User feedback can add a lot of value to the product design, especially in an increasingly competitive market like India. The country’s consumers are no longer mere spectators, but are actively playing a part in defining the services they choose to consume. Every click on a product, every download, every uninstall – all this is but a part of a larger message that they are sending across to service providers. They evaluate any product they use on its relevance and how it best solves their problems, not the underlying tech design; it wouldn’t matter to users if a product is technically superior to its competitors if it cannot solve users’ problems in a better manner. This is what makes user feedback such a critical aspect of product design.
Gauging optimum user feedback often requires setting up of active listening mechanisms, and any listening mechanism typically includes what is commonly known on the Internet as clickstream analysis. Achievable through either the internal data collection framework, an external tool such as Google’s Firebase, or a hybrid approach integrating the two, clickstream analysis measures how users actually use the product. This offers a better understanding of the points of friction for the product and its usage flow, which in turn aids in refining design and optimising the end-user product and helps in making it more relevant to the consumer.
Any listening mechanism for user feedback, however, is incomplete without direct involvement of the user, which is where user experience measurement steps into the picture. Involving segmentation of users using math, user experience measurement analyses UX for each segment to verify if user requirements have been understood correctly. Knowing user segments and needs helps in contextualising what might be considered an ‘a-ha!’ point, which further helps in the identification of user-delight points as well as probable pain points. This understanding assists in the setup of smart, algorithmically-driven pop-ups within the app itself, which can then be used to gain a more astute insight into the product’s overall user experience quotient.
But while leveraging technology to gauge user reaction is all well and good, initiating real conversations can make a world of difference to the product in question, especially during the testing phase. Beta user programmes and formulation of Concept Beta and Actual Product Beta groups give invaluable insights into product usage, aiding in the identification and correction of major barriers within the application. The process of gauging user response is also aided to a great extent through interactions with users via phone calls, meetings, discussions, online forums and other such channels, as it is by reimagining user incentives for product feedback. Users are much more likely to provide more in-depth feedback to developers if they are incentivised with more than just free downloads and services.
Equipped with the ability to listen to the unsaid, see the invisible and read the unwritten, new-age entrepreneurs are a different breed altogether.

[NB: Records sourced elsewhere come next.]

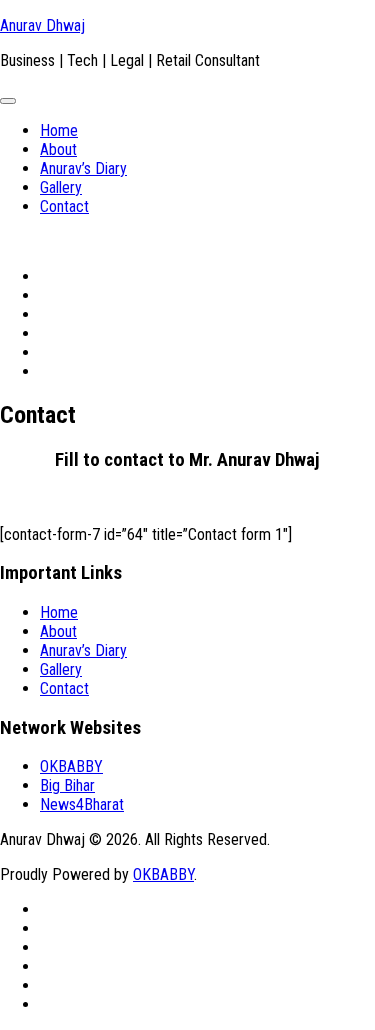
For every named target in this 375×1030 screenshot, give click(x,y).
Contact (64, 206)
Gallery (61, 187)
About (58, 149)
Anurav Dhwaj (42, 25)
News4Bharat (82, 804)
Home (59, 130)
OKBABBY (71, 766)
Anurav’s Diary (83, 168)
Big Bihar (67, 785)
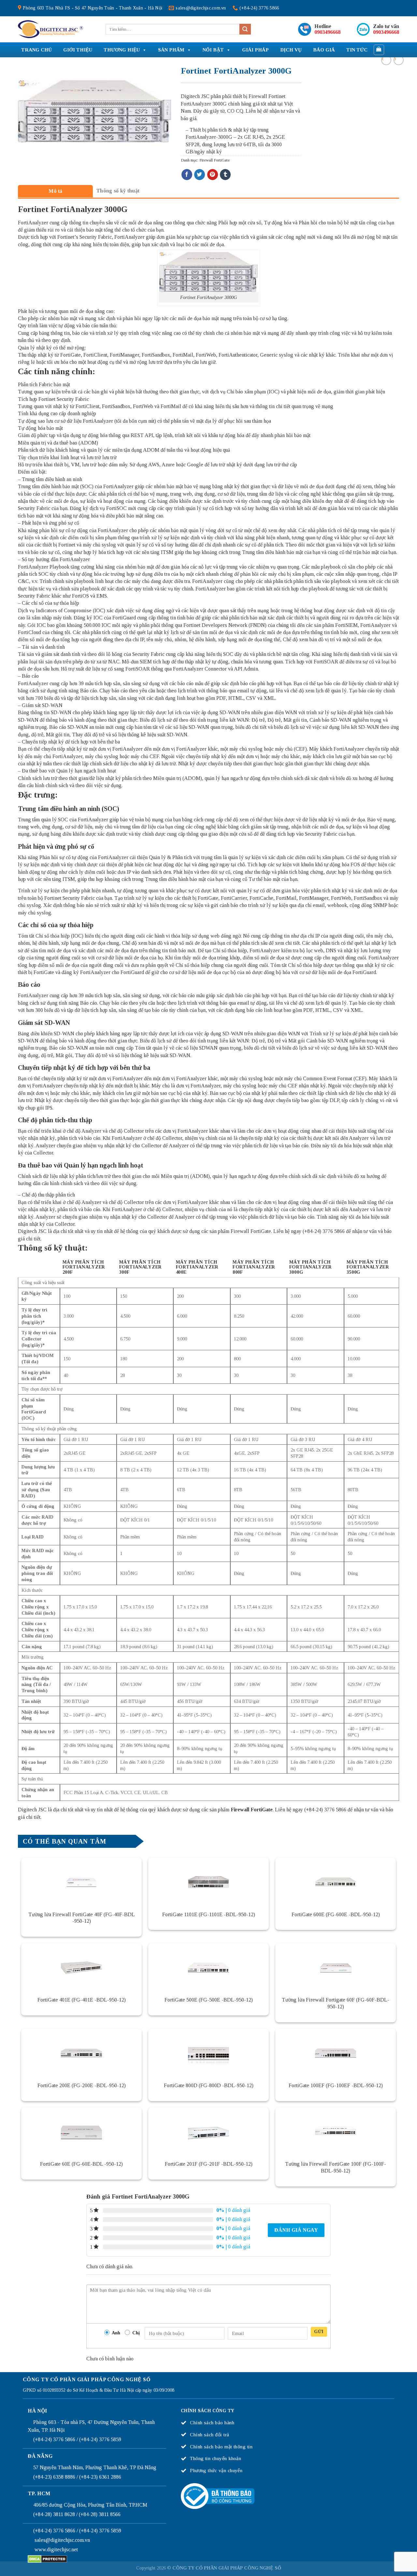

They understand that their products are their lives, not their users, and opt for opinions from unaffiliated sources in order to gain objective insights into their product designs. Not only can they listen to differing opinions without any bias, but also have high numeric literacy and make decisions based purely on data. With dedicated roles such as Product Analyst and User Experience Engineer defined to collect and extract valuable information from abstract user feedback, they are helping in the creation of highly personalised experiences for the Indian consumer. Plugged into the pulse of the new India, which is a collection of the most astonishing consumer diversity ever, these entrepreneurs are building smarter organisations for a smarter nation and sowing the seeds of success in a highly dynamic business environment.